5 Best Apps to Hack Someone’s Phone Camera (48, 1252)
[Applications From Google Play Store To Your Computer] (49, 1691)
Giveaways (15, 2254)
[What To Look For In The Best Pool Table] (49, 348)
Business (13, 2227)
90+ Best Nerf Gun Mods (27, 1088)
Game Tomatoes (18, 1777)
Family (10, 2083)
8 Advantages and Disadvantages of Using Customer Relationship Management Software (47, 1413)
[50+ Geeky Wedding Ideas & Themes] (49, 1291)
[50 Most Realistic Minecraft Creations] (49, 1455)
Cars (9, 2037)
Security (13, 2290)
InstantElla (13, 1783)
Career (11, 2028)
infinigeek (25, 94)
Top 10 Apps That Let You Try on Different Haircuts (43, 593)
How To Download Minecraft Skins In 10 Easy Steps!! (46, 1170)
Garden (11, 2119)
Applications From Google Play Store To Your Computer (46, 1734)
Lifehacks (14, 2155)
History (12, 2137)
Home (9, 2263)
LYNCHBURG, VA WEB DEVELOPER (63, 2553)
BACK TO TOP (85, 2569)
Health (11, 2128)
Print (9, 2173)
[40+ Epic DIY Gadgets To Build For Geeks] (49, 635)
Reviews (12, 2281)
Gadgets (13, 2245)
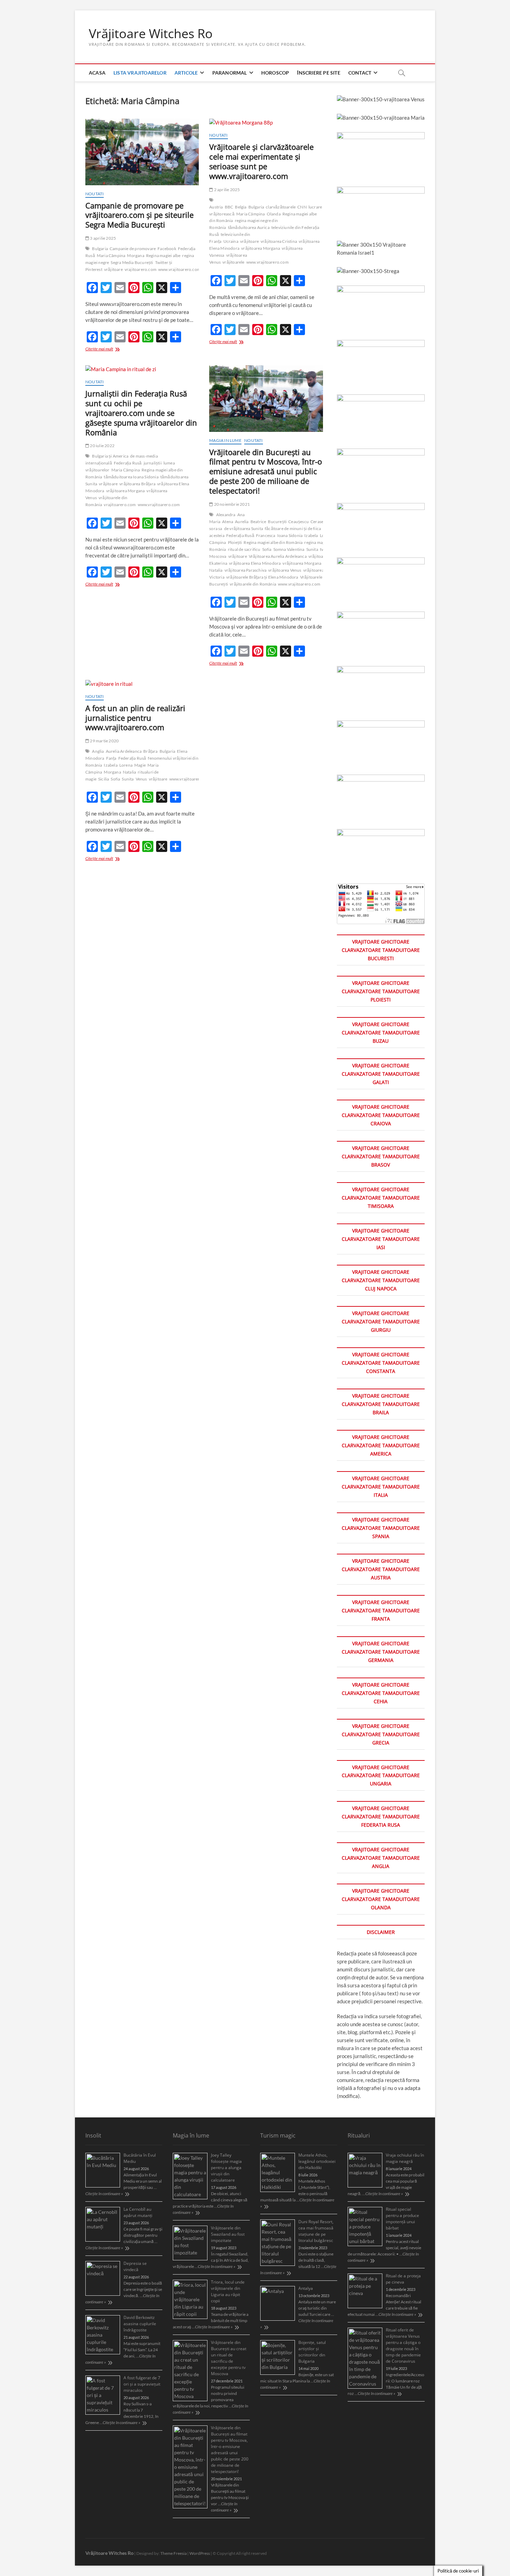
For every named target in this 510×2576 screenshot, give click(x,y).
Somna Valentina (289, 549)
* * *
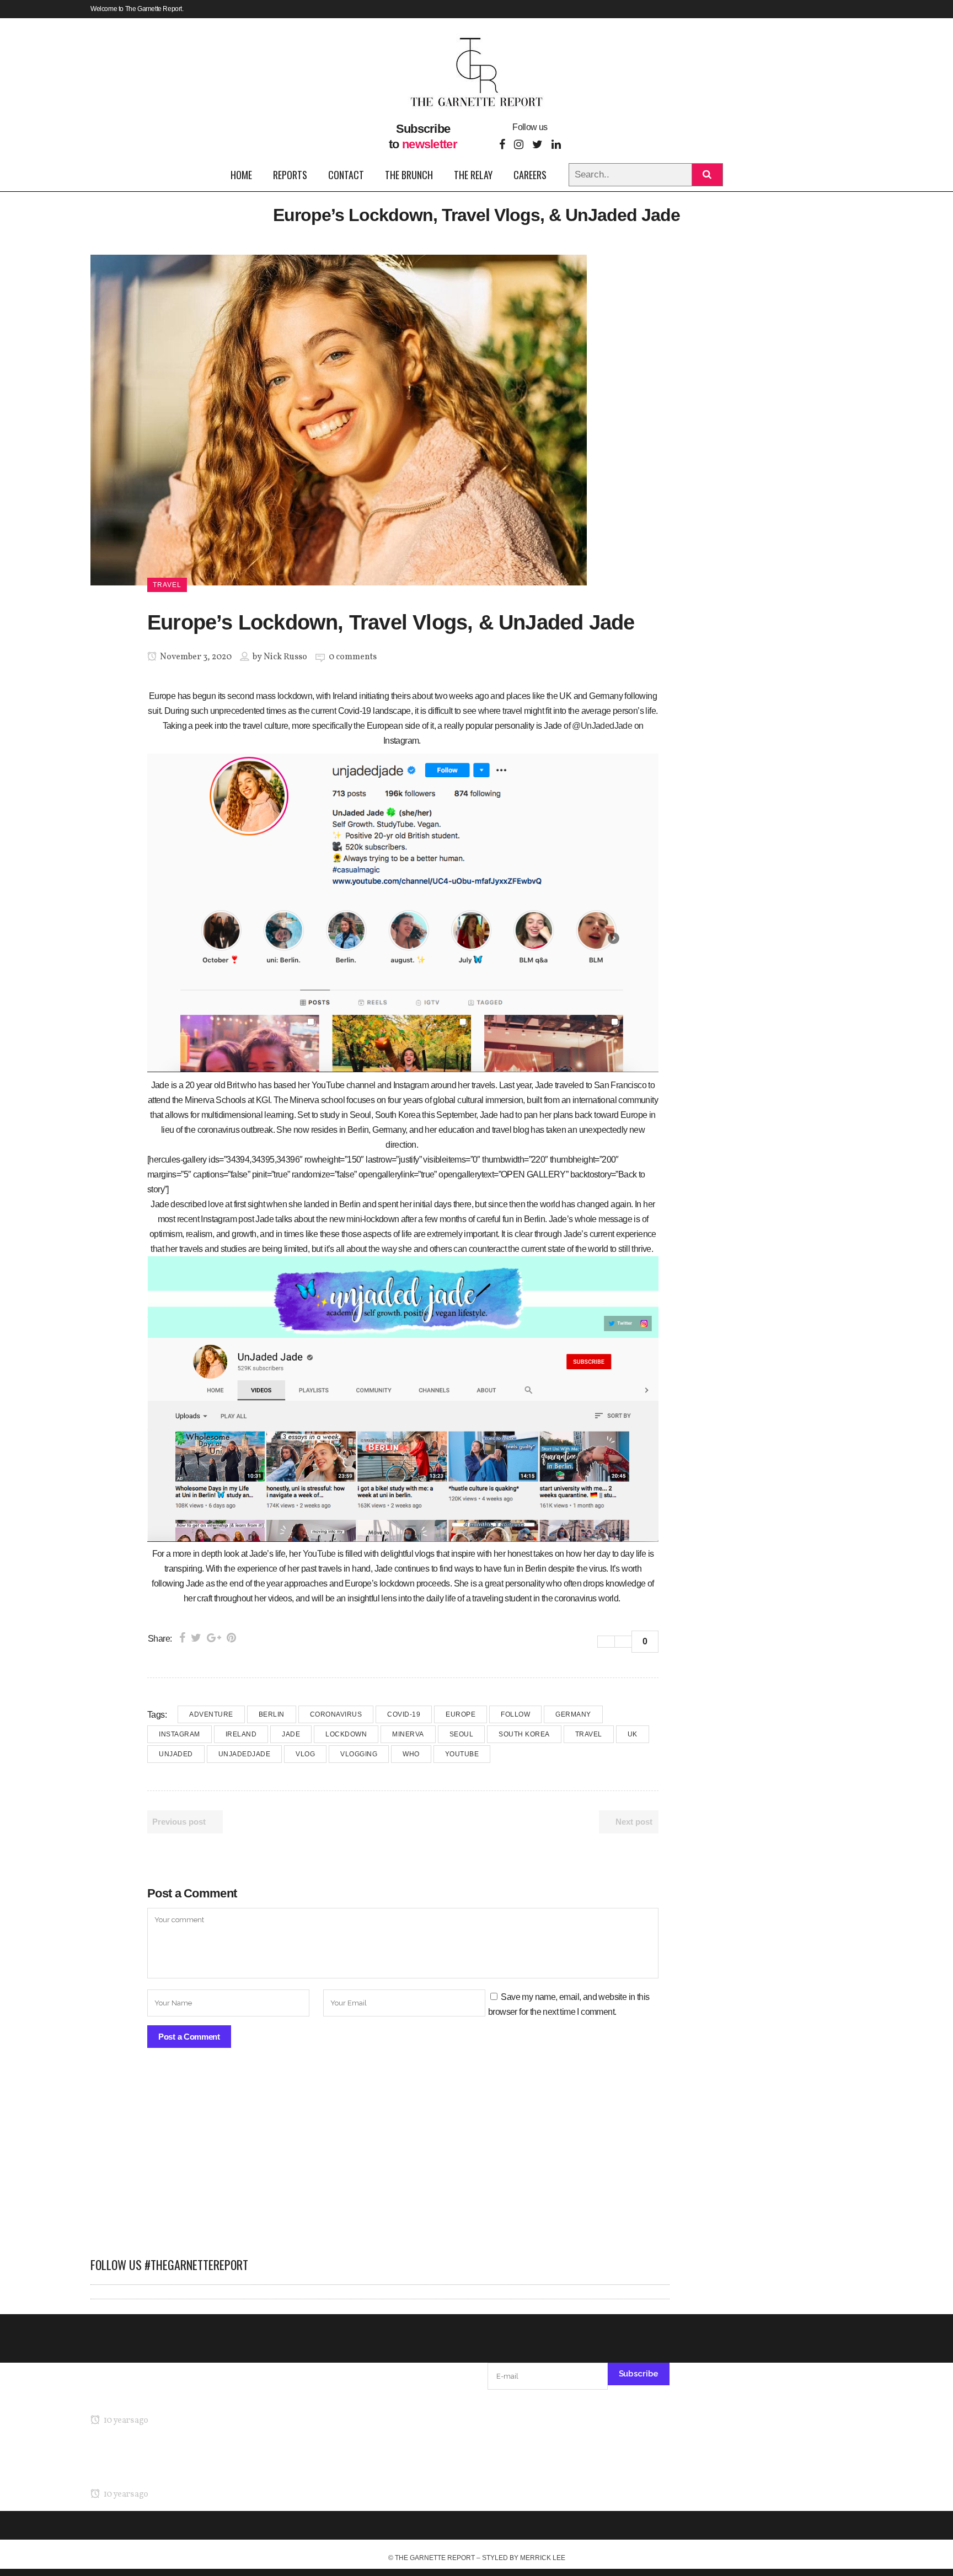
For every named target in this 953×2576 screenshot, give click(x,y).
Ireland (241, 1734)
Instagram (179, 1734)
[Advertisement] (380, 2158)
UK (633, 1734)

- _About this task_: The answer must be a single number: how many lines in the data contain the string "From"?

- _Your response_: 2